> Exercise details
What lines of the data below hold the string "computer"? Copy each one.

··········

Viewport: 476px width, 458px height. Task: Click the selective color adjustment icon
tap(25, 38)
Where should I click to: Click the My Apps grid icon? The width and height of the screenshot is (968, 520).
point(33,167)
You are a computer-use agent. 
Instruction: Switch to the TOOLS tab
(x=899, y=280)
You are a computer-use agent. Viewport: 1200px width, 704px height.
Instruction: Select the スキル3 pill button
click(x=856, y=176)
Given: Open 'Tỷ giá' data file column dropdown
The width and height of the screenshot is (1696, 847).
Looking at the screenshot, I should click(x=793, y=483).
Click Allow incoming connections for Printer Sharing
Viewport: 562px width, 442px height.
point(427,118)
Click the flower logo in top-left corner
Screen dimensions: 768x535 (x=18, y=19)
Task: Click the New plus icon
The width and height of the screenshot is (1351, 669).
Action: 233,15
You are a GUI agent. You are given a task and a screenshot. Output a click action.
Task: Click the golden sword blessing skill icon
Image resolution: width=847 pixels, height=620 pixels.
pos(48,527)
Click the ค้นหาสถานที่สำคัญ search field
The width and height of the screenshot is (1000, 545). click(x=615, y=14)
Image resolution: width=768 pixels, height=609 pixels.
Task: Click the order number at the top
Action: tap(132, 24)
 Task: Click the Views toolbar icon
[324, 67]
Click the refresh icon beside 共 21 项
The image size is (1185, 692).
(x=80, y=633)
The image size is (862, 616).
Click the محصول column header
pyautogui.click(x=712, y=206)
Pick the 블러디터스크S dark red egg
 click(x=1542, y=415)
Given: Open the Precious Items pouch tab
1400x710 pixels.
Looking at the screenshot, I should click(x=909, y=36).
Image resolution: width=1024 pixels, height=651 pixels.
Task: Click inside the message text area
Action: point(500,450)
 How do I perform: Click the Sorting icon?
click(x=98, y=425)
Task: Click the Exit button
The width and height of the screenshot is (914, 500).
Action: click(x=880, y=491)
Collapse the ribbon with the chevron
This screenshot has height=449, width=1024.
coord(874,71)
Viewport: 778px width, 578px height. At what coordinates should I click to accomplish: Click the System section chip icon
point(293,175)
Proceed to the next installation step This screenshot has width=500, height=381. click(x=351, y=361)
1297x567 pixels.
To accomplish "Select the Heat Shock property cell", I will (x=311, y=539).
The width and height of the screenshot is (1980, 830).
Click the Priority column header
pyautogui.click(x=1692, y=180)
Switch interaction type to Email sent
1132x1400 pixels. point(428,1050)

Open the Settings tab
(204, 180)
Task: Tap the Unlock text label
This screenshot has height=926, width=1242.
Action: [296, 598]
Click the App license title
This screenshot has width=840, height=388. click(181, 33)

··········

> Solved exercise
You are a computer-use agent. 
You are a computer-use agent. Viewport: 1200px width, 704px height.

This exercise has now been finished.